Depuis 25 ans que je travaille sur ce sujet, c’est la première fois que l’État admet cette réalité et réagit en conséquence, en mettant en place une structure adaptée. Reste à voir si ces annonces seront suivies d’effets. L’histoire a montré que d’autres initiatives ont été lancées par le passé, mais que l’action de l’État a souvent manqué de constance, laissant ces mesures s’éroder avec le temps. Si ces nouvelles dispositions ne sont pas appliquées sur le long terme, elles risquent de rester lettre morte.
C’est néanmoins un signal fort. L’État reconnaît l’ampleur du préjudice subi par la société corse. Il doit désormais rétablir son autorité sur le tissu économique local, opposer une réponse ferme à la violence criminelle et convaincre les Corses que la loi républicaine, et non celle des armes, doit prévaloir.

L’omerta est souvent perçue comme un verrou infranchissable. En Corse, repose-t-elle uniquement sur la peur ou y a-t-il d’autres mécanismes en jeu ?
Il existe un véritable paradoxe autour du silence. D’un côté, l’omerta est une réalité, notamment dans les procédures judiciaires.

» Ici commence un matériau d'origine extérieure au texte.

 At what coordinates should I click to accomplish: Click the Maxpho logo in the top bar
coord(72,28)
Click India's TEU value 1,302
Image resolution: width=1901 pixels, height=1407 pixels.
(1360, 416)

Le statut de repenti, tel qu’il est conçu aujourd’hui, ne garantit pas une protection efficace à ceux qui voudraient parler. Une personne issue d’un réseau criminel sait qu’en témoignant, elle met sa vie en danger sans assurance d’être protégée. « Beaucoup se disent : je voudrais dénoncer parce que je n’en peux plus, aider la justice, mais si derrière elle n’est pas capable de me protéger, alors je ne le fais pas. »
De l’autre, la mafia corse repose en grande partie sur un contrôle social et psychologique. Pour que cette emprise fonctionne, l’effet de terreur doit être perceptible : c’est ce qui empêche les gens de dénoncer, de résister, ou de refuser certaines affaires. Ce système repose donc sur une contradiction : la terreur ne peut exister sans une forme de visibilité. Dans les villages, on entend souvent dire « tout le monde sait », et ce n’est pas faux. Un clan qui élimine un rival doit le faire savoir pour asseoir son autorité. Ainsi, le crime organisé corse impose la loi du silence tout en ayant besoin de montrer sa puissance.
 

Dans vos enquêtes, vous avez mis en lumière l’infiltration du crime organisé dans l’économie légale. Quelles sont aujourd’hui les principales portes d’entrée de la mafia corse dans l’économie insulaire ?
La principale forme de prédation repose sur le contrôle des marchés publics. Il existe un phénomène d'entente entre certaines entreprises, au sein desquelles des groupes criminels sont présents. Ces derniers parviennent à s’imposer dans les appels d’offres en nouant des alliances avec certains acteurs économiques. Pressions, menaces ou arrangements faussent ainsi la concurrence et entraînent un surcoût considérable pour la collectivité.
L’un des exemples les plus frappants reste celui du chantier du nouvel hôpital d’Ajaccio. L’enquête a révélé l’existence, en parallèle de la commission d’appel d’offres officielle, d’une instance informelle réunissant les principaux criminels insulaires, y compris certains issus des milieux nationalistes. Les prix y ont été négociés et multipliés par trois. C’est une illustration flagrante des mécanismes de prédation à l’œuvre.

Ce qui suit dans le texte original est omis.